▶ [ASSIGNMENT]
Beginning with the line in which "The width and" appears, transcribe each line word for word until the records end. Do not include pictures.

Stored data
====
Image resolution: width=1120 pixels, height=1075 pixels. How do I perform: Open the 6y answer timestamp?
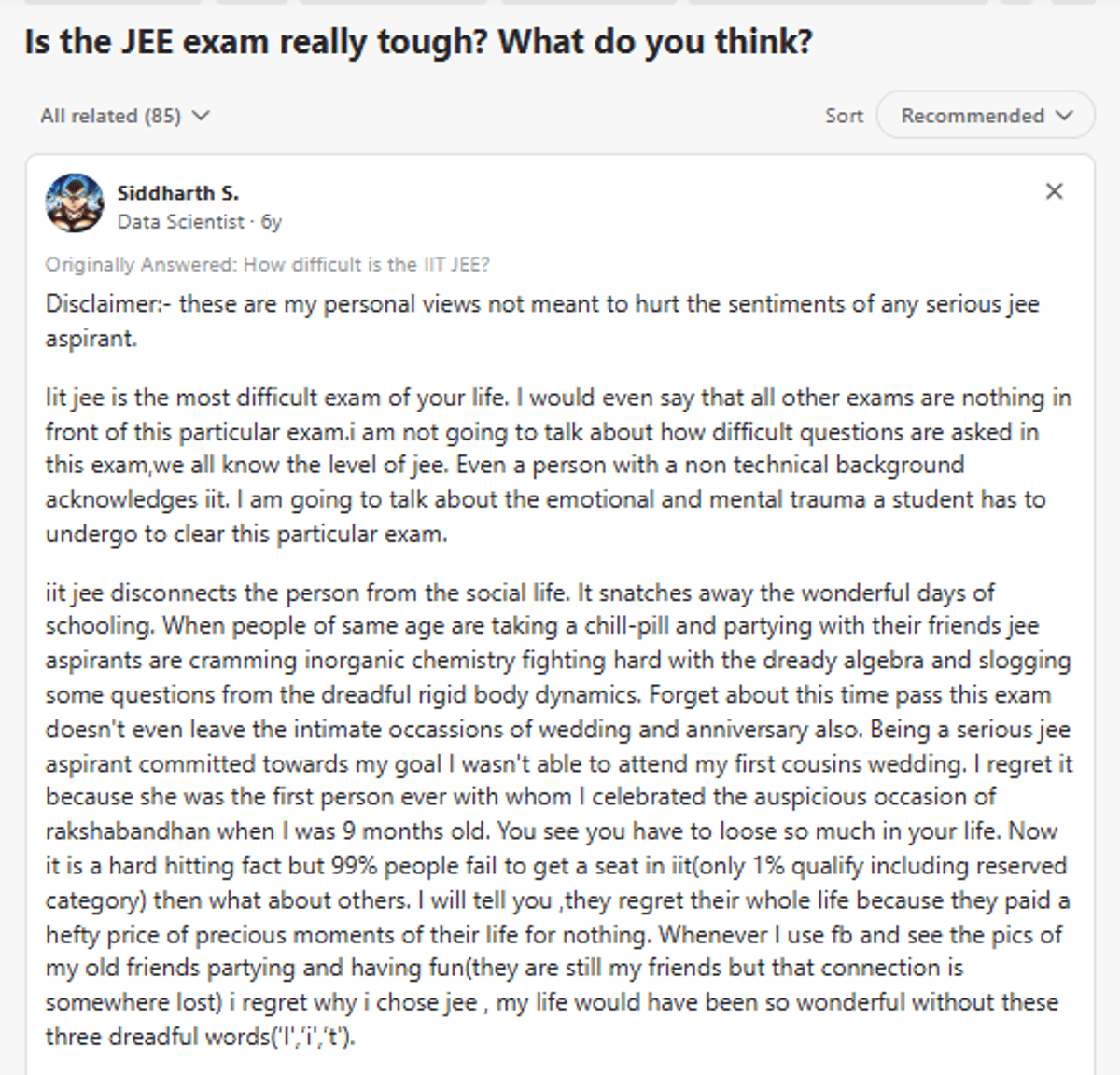pyautogui.click(x=272, y=222)
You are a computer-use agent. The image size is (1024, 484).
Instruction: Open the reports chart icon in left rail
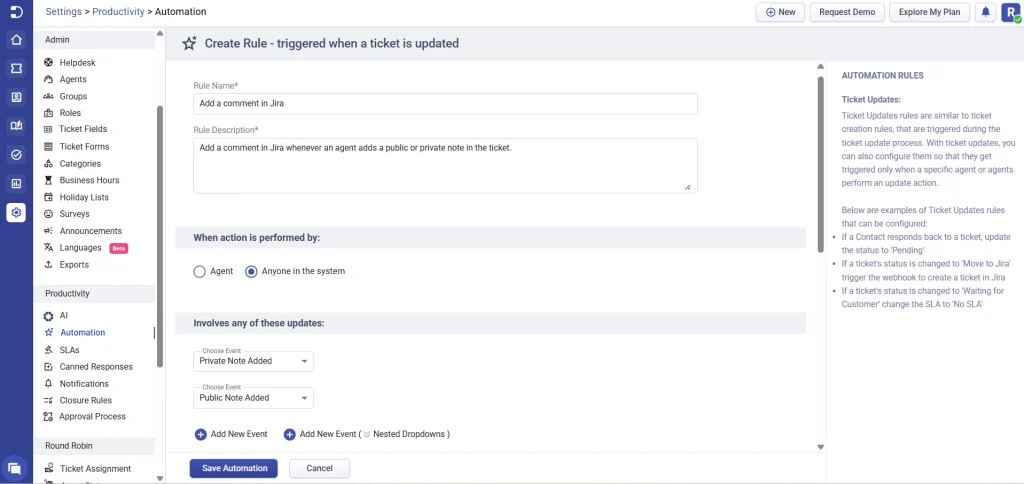[x=16, y=183]
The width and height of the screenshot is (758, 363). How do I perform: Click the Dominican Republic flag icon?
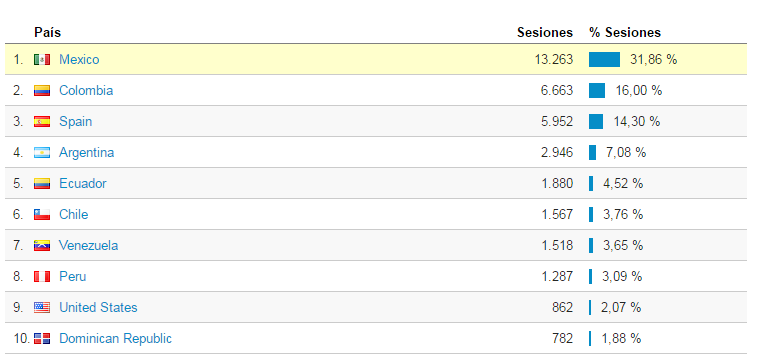point(42,338)
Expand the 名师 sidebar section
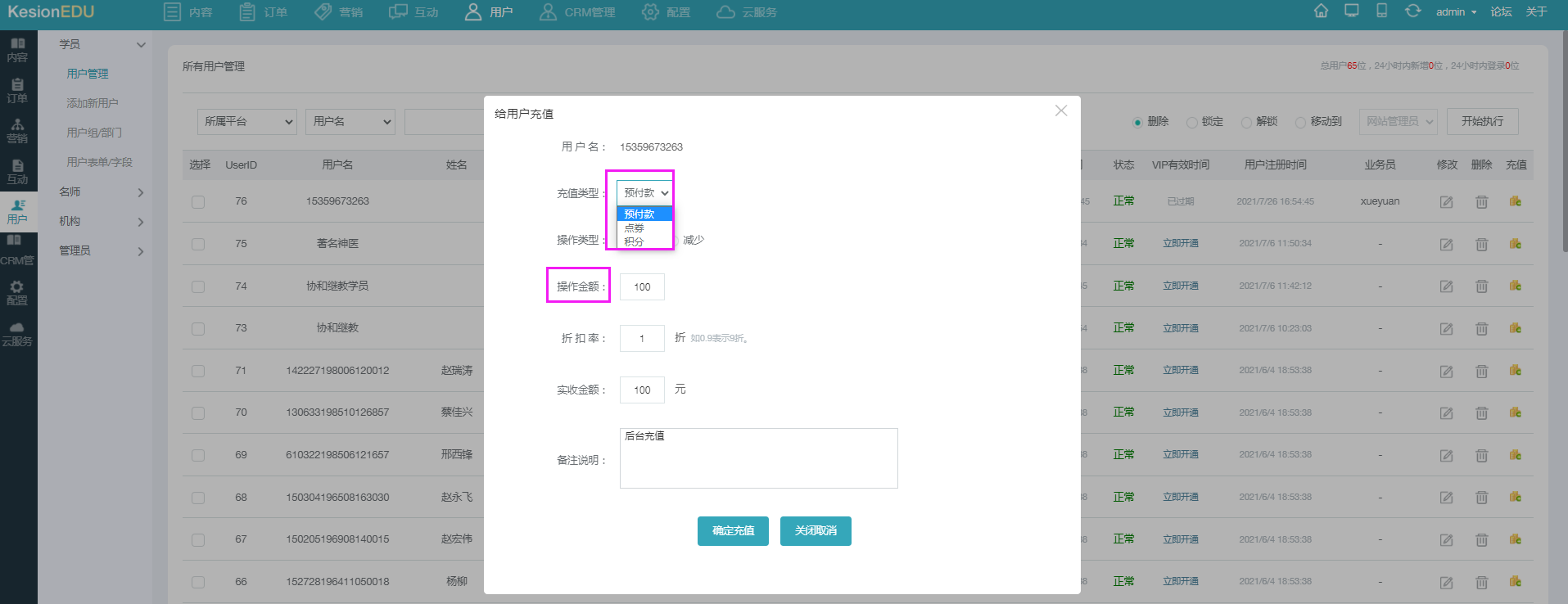The image size is (1568, 604). 102,192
====
▶ [ANSWER AREA]
The width and height of the screenshot is (758, 363). How do I perform: Click the Dominican Republic flag icon?
point(42,338)
Expand the 名师 sidebar section
The image size is (1568, 604). 102,192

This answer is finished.